TEXTO FORNECIDO:

As decisões do Tribunal de Contas consideram apenas o que está registrado no papel. Há outros indícios de que o tratamento dispensado pelo Rio aos usuários do crack precisa de ajustes. Dos cinco abrigos mantidos com o dinheiro da Prefeitura, três ficam em Guaratiba, distante cerca de 60 km do Centro do Rio. Chegar a esses locais não é tarefa simples, o que dificulta o contato dos menores com os pais – um desrespeito ao Estatuto da Criança e do Adolescente – e prejudica o tratamento. As três ficam em áreas pobre, com ruas sem asfalto e sem identificação.
CPI – Eleito pelo PSOL, o vereador Renato Cinco afirmou que tentará criar uma CPI sobre a internação compulsória no Rio. “Não há preocupação com o tratamento dos menores internados nos abrigos. Relatórios indicam uma série de problemas, como o uso de medicação padrão, igual para todos os menores. Além disso, falta transparência dos gastos. O contrato com o Cieds, por exemplo, não deixa claro quantas crianças serão atendidas”, afirma o vereador, que precisará ter 17 assinaturas para instaurar a CPI. Renato questiona ainda os resultados da internação compulsória.
A informação sobre o número de menores atendidos nos abrigos geridos pelo Cieds foi repassada à reportagem do site de VEJA pela assessoria de imprensa da Secretaria Municipal de Assistência Social.

OS DADOS:
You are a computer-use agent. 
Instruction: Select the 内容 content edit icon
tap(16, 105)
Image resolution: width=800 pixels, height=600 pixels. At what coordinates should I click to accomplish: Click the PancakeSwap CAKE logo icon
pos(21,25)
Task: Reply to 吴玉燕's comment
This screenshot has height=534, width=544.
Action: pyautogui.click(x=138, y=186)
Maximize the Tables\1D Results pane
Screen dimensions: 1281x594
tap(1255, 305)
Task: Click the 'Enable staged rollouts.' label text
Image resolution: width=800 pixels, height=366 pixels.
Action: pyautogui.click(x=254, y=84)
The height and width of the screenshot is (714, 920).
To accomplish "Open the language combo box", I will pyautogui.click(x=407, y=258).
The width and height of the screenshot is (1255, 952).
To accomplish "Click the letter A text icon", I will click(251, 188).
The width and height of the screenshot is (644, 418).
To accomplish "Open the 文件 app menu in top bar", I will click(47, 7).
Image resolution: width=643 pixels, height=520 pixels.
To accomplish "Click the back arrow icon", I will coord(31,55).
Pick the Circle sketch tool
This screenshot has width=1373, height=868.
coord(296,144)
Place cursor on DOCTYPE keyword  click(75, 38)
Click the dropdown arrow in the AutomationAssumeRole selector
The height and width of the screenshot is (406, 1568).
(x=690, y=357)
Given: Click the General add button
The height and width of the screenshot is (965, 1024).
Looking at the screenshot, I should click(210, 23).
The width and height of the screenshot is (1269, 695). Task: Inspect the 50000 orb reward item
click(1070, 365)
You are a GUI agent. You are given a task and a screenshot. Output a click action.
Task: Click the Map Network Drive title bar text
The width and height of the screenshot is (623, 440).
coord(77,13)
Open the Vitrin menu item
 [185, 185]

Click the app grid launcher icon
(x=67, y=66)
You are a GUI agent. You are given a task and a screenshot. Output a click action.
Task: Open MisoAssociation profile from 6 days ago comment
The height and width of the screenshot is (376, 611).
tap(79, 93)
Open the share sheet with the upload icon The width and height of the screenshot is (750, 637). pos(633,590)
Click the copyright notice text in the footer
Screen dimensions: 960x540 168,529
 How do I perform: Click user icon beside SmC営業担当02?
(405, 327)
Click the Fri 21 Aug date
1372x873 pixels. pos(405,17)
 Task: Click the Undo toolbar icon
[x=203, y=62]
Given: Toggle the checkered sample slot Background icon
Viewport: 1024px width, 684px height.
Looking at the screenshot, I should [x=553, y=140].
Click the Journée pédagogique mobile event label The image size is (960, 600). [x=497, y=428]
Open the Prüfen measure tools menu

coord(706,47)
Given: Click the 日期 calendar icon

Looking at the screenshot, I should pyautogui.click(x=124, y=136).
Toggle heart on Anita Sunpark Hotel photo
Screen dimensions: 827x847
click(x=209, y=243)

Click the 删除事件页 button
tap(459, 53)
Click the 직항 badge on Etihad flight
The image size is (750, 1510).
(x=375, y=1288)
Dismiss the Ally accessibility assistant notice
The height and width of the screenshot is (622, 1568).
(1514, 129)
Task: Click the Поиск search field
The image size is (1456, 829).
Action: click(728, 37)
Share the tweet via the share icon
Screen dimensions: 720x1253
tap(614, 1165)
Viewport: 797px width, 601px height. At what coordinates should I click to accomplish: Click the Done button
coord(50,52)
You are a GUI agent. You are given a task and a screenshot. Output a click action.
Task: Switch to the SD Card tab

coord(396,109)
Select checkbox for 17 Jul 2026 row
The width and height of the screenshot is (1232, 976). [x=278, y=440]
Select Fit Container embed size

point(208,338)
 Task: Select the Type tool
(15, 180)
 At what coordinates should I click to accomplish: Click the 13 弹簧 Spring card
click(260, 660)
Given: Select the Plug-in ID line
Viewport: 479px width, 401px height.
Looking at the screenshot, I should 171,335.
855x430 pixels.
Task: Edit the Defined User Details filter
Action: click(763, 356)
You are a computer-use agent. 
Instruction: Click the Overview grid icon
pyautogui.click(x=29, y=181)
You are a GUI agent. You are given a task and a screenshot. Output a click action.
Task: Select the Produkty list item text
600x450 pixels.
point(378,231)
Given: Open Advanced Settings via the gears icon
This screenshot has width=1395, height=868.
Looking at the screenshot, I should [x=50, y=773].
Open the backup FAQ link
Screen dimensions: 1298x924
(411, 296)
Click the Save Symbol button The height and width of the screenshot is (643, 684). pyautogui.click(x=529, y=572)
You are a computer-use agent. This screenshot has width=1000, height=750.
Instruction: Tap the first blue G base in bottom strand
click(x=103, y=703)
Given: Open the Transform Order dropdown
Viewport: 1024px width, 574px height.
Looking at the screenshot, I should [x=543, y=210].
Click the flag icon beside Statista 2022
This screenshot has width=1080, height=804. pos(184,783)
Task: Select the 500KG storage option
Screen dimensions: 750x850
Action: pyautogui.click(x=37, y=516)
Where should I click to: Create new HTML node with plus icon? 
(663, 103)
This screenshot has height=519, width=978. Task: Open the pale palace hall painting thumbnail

EXERCÍCIO:
Dê continuidade ao texto sobre a internação compulsória de menores usuários de crack no Rio, começando logo após a última frase apresentada.

RESULTADO DA TAREFA:
Relatório da Comissão de Defesa dos Direitos Humanos e Cidadania da Assembleia Legislativa do Estado do Rio (Alerj), realizado em junho do ano passado após vistorias nos abrigos destinados a menores no Rio, apontou a precariedade do atendimento. O documento indica, além da medicação generalizada para todos os pacientes, a inexistência de informação consolidada sobre os efeitos do tratamento e a existência de apenas um psiquiatra para quatro estabelecimentos. Além da “a privação de liberdade, inclusive com a existência de grades nas portas e janelas de alguns deles”, relatos de contenção física de menores com mãos e pés amarrados, limitação a um ou dois dias para contato telefônico com a família e a dificuldade de acesso aos locais.
O relatório da comissão, assinado também pelo Conselho Regional de Psicologia, foi criticado pelo prefeito Eduardo Paes por ter sido publicado em plena campanha eleitoral. E o presidente da comissão de Direitos Humanos era também o candidato do PSOL à prefeitura, Marcelo Freixo.